Meredith wanted to write a novel of ideas, as Tolstoy, Melville and Dostoevsky had. But he was also a poet, and poet-novelists always confuse people, as the examples of Scott, Stevenson, Hardy and D.H. Lawrence show. Additionally, his novels have strong affinities with drama, and some of his admirers have suggested that his true milieu would have been the Elizabethan or Jacobean theatre. He worked largely from the imagination, for his career - private life apart - was uneventful and was largely the Grub Street existence of the professional writer who cannot find the elusive mass readership.
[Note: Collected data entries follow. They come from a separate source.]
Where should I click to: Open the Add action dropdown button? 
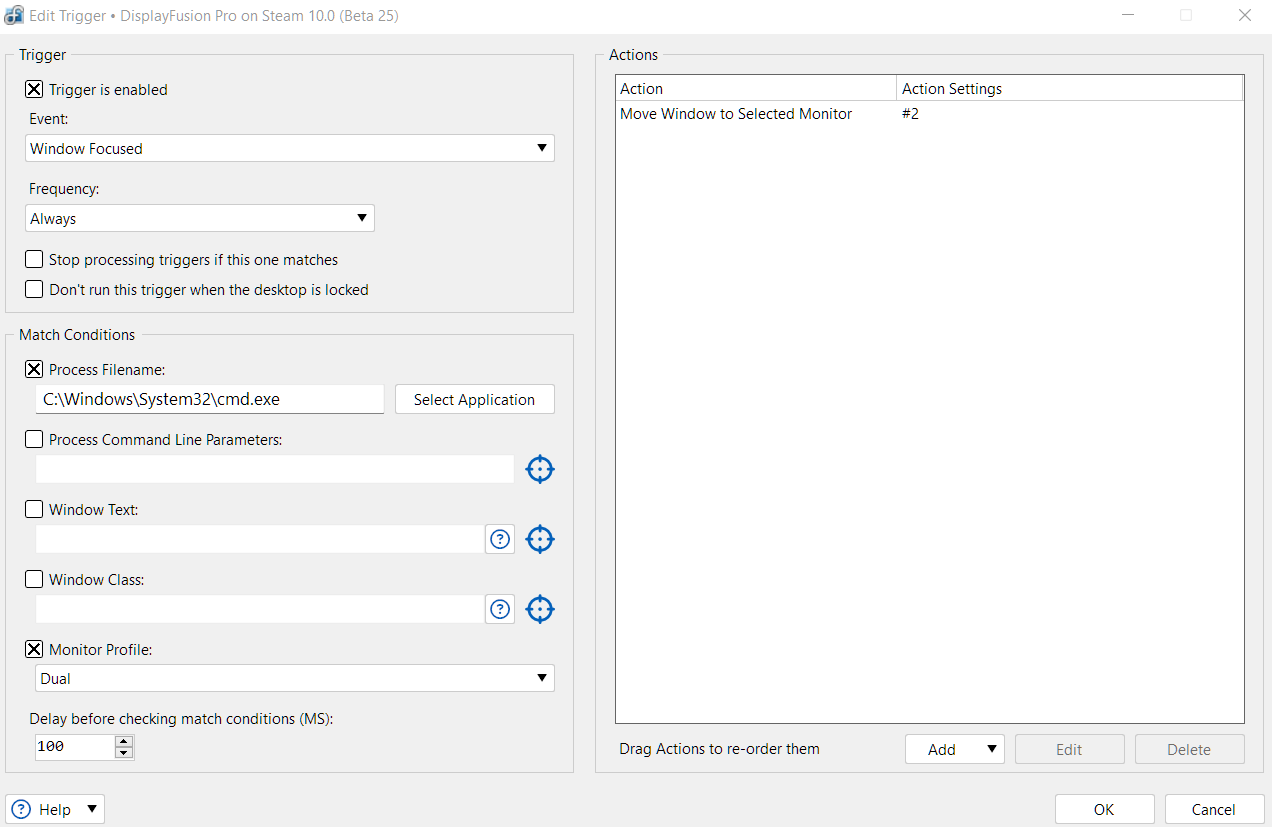pyautogui.click(x=954, y=749)
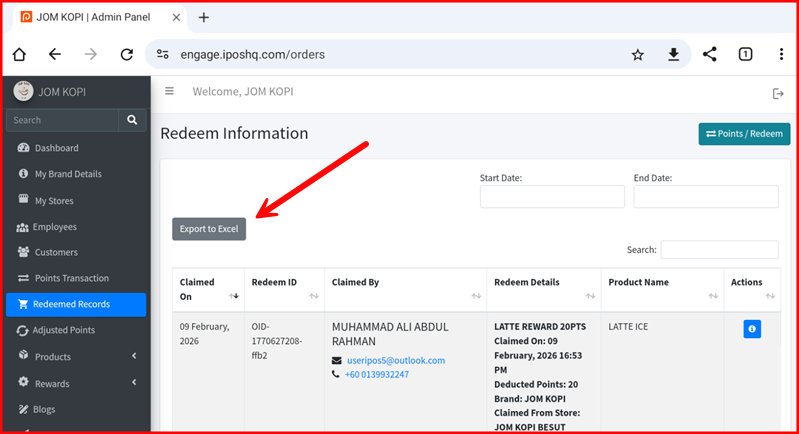Click the share icon in browser toolbar
The width and height of the screenshot is (799, 434).
[709, 55]
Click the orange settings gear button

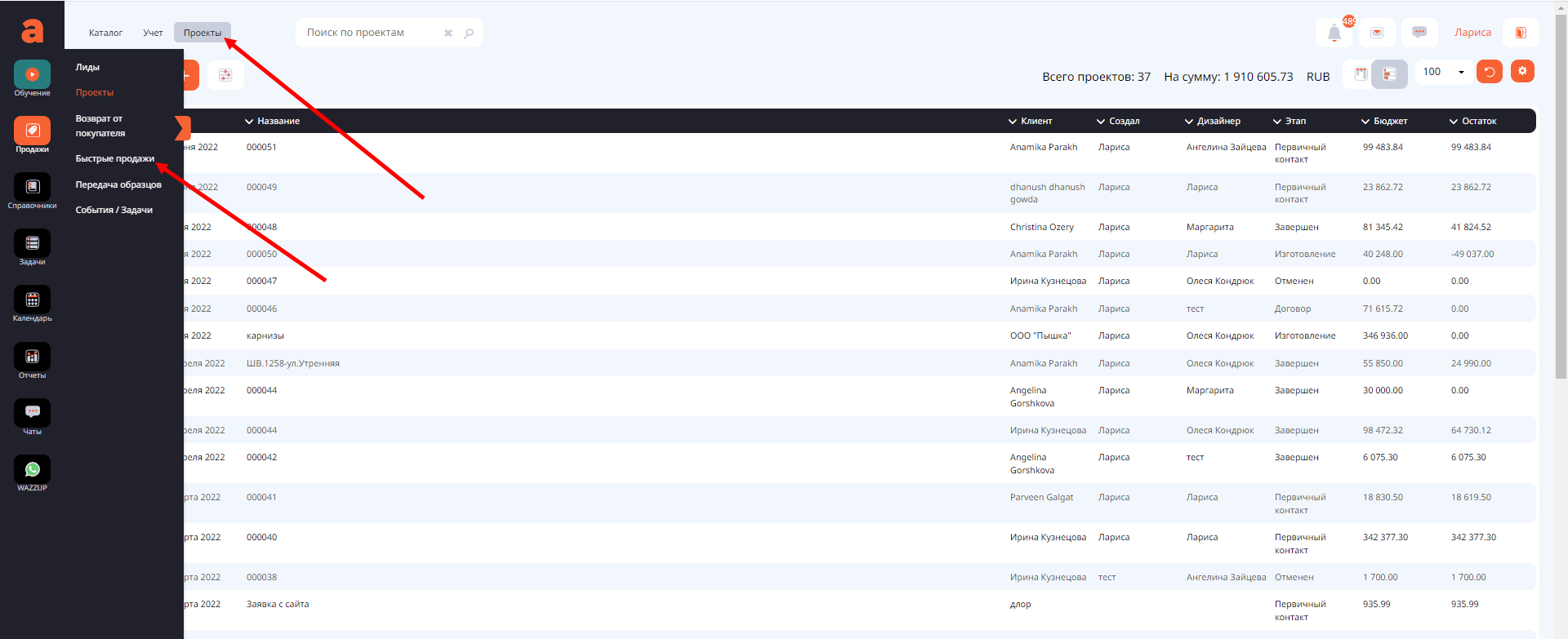click(x=1522, y=72)
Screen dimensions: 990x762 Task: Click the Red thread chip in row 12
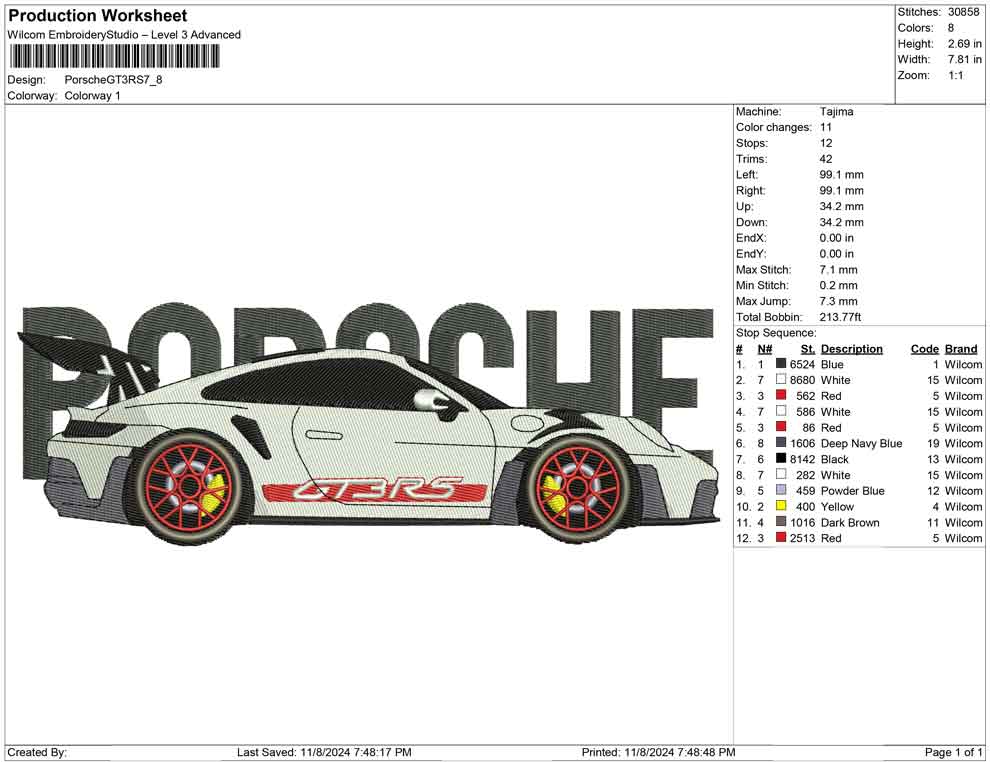pyautogui.click(x=780, y=538)
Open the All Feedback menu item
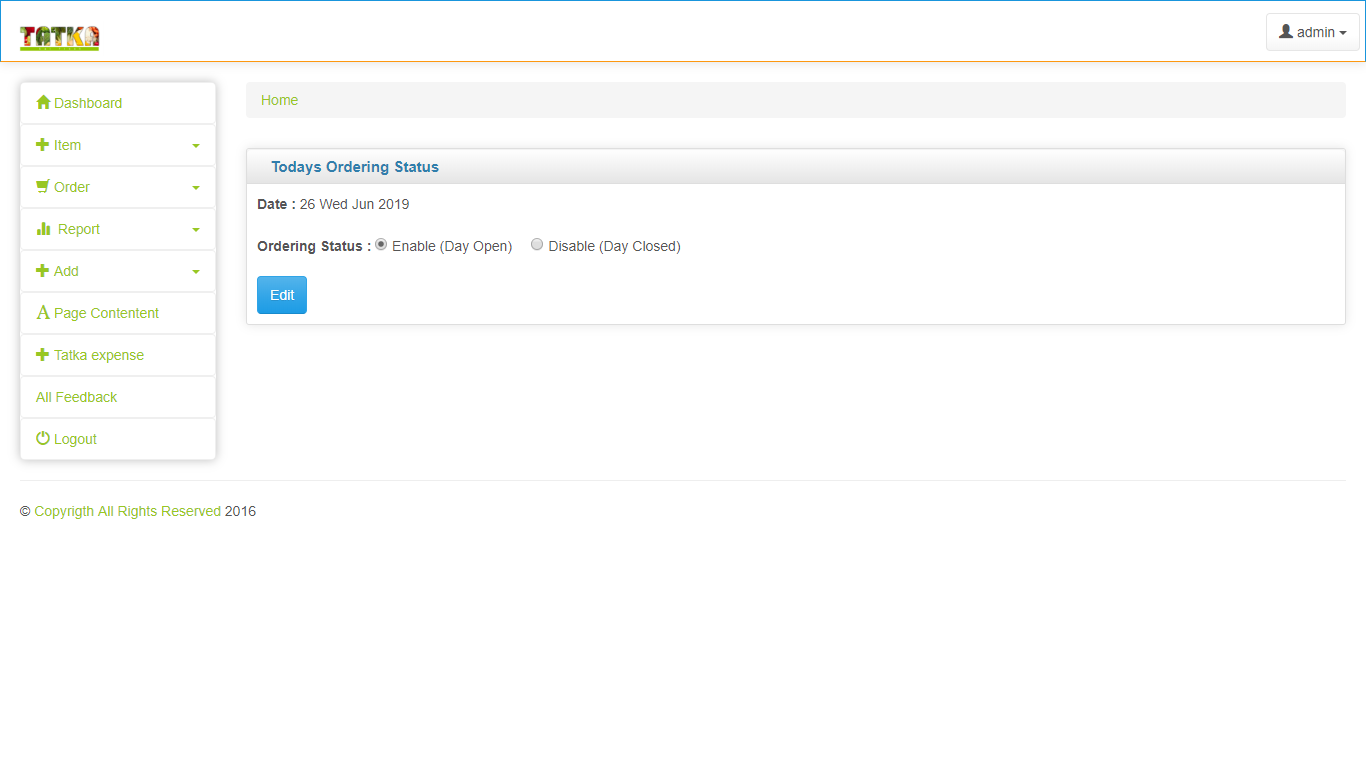This screenshot has height=768, width=1366. click(77, 397)
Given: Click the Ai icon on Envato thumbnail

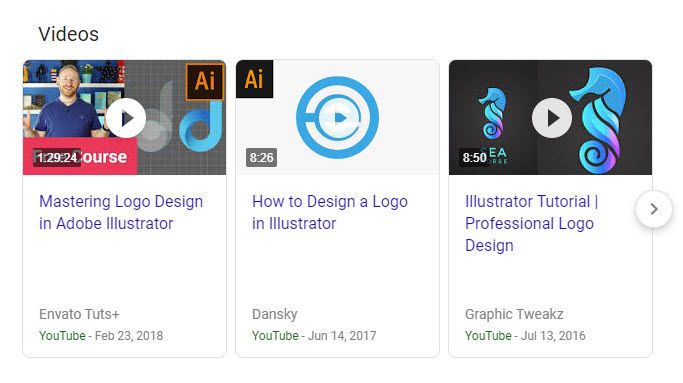Looking at the screenshot, I should coord(205,81).
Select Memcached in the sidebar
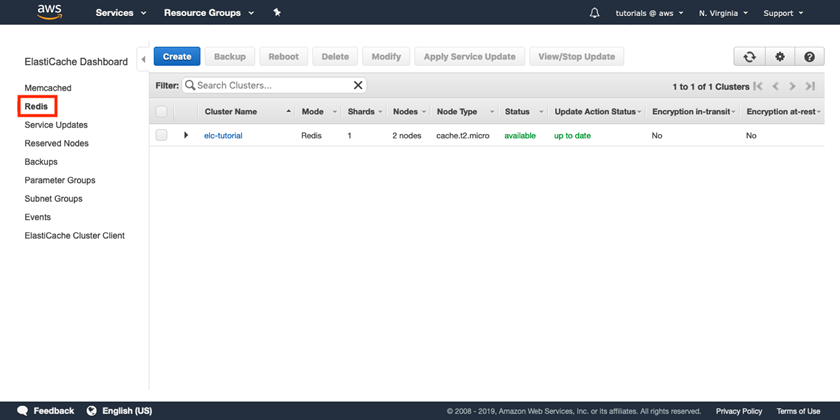Viewport: 840px width, 420px height. [48, 88]
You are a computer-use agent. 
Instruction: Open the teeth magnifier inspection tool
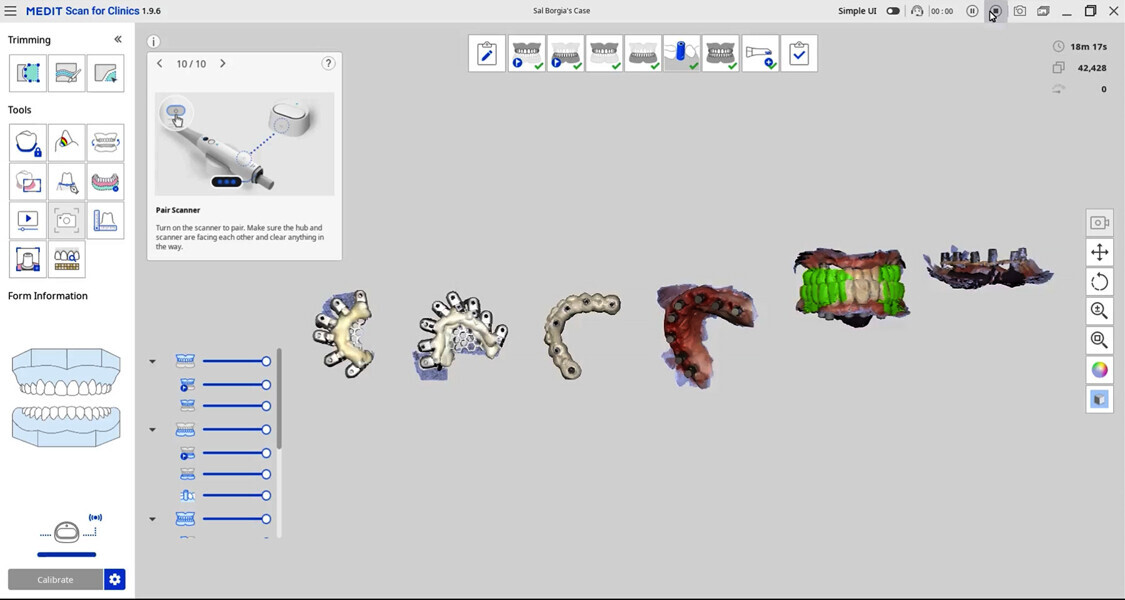click(x=66, y=259)
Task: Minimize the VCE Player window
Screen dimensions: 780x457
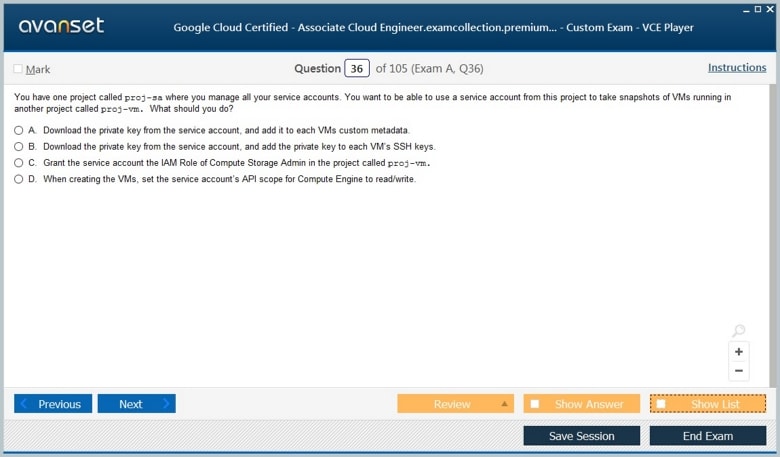Action: [747, 8]

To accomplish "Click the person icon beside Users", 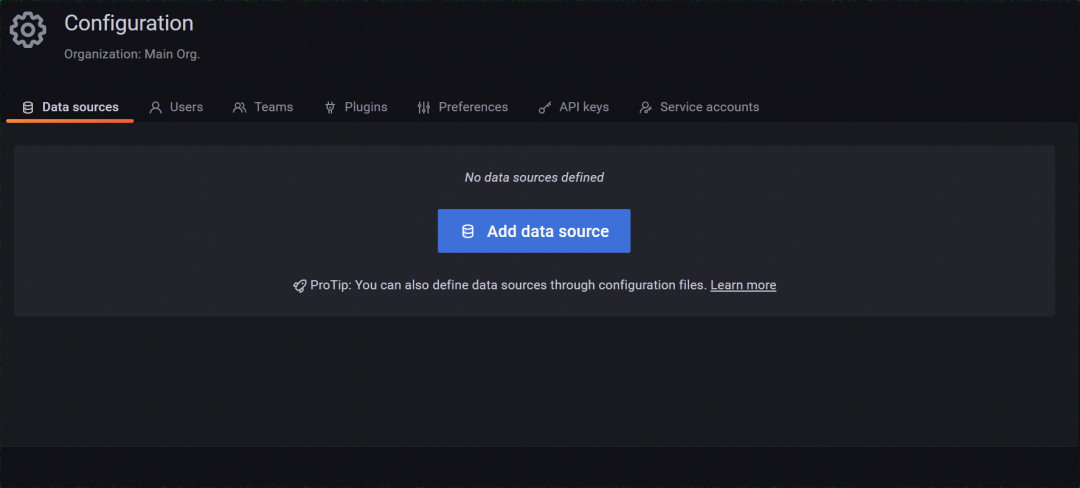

Jones makes the point that many of Meredith's characters are aristocrats convincingly portrayed but that Meredith knew nothing personally of England's oligarchs.
Meredith's disastrous marriage to Mary Ellen Nicholls was the most important external event in his life. Wed at twenty-one to a widow six years his senior, he found himself in conflict with a talented strong-willed female who was in competition with him for the same space. Both he and Mary were hot-tempered, combative, contentious and quick to take offence. After some years of terrible scenes and quarrels, Mary cut the Gordian knot by running off with the painter Henry Wallis, who shortly afterwards discarded her.
The experience of being a cuckolded Victorian male should have made Meredith a misogynist, but instead it deepened his sympathy for women. More than any other writer of his sex and era, Meredith deserves the tag "feminist," for his fiction is full of strong women who are the exact opposite of victims. By common consent, his empathy with women was even more acute than that of Henry James, Stevenson or D.H. Lawrence. Some critics go so far as to say that he would have been happier as a woman. Just as Flaubert said of Madame Bovary: "Emma, c'est moi," so, Jones suggests, Meredith might have claimed that he was Diana of the Crossways, the Irish heroine of his most successful and most popular novel, the only work in his oeuvre to reach the wide readership he craved. This is a praiseworthy volume on a neglected author, overdue for revaluation.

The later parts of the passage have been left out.